» Collected data
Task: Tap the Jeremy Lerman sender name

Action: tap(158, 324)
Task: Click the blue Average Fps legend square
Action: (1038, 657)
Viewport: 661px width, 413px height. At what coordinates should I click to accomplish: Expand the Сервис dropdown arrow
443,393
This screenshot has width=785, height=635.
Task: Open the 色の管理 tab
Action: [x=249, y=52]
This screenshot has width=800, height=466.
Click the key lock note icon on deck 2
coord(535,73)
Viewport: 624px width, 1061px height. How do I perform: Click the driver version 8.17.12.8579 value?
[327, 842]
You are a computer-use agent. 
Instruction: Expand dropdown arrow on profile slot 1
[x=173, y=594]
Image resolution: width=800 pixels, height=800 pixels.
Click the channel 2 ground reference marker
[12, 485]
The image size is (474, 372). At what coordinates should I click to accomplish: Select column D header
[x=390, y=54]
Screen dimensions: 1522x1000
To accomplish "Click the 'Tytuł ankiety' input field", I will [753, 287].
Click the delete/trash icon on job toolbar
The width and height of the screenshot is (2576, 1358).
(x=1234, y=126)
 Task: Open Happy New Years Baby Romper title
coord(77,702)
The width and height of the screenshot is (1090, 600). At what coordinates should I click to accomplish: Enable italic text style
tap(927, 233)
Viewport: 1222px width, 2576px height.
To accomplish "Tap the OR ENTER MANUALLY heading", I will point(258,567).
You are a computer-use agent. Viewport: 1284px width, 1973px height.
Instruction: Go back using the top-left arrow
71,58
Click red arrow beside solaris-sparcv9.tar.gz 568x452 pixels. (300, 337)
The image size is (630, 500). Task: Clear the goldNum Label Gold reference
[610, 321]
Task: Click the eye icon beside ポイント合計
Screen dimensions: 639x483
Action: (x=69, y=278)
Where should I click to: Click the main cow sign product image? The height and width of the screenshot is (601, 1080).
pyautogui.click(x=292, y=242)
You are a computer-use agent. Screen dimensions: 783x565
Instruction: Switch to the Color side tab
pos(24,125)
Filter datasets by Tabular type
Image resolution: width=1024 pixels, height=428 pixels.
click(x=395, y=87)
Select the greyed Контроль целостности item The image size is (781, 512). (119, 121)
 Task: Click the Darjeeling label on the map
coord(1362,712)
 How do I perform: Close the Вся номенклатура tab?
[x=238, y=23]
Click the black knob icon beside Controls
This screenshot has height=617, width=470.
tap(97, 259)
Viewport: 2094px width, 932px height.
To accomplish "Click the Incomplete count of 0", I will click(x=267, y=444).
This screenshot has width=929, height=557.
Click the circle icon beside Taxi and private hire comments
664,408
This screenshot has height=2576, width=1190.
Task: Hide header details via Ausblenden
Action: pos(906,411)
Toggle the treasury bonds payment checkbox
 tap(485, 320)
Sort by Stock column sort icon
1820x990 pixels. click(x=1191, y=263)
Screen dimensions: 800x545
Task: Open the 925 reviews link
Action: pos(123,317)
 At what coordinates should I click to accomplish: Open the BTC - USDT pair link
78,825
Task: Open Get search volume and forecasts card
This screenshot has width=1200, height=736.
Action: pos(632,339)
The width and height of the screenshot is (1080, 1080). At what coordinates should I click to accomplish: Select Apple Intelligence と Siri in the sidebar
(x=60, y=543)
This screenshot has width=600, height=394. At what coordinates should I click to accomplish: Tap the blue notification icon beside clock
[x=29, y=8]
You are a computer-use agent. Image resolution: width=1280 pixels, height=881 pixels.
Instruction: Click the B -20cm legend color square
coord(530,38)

» PROBLEM DETAILS
Output, and output only, the lines from the one containing "Toggle the treasury bonds payment checkbox" through the last line of the data above.

» SOLUTION TO THE EXERCISE
Toggle the treasury bonds payment checkbox
 tap(485, 320)
Sort by Stock column sort icon
1820x990 pixels. click(x=1191, y=263)
Screen dimensions: 800x545
Task: Open the 925 reviews link
Action: pos(123,317)
 At what coordinates should I click to accomplish: Open the BTC - USDT pair link
78,825
Task: Open Get search volume and forecasts card
This screenshot has width=1200, height=736.
Action: pos(632,339)
The width and height of the screenshot is (1080, 1080). At what coordinates should I click to accomplish: Select Apple Intelligence と Siri in the sidebar
(x=60, y=543)
This screenshot has width=600, height=394. At what coordinates should I click to accomplish: Tap the blue notification icon beside clock
[x=29, y=8]
You are a computer-use agent. Image resolution: width=1280 pixels, height=881 pixels.
Instruction: Click the B -20cm legend color square
coord(530,38)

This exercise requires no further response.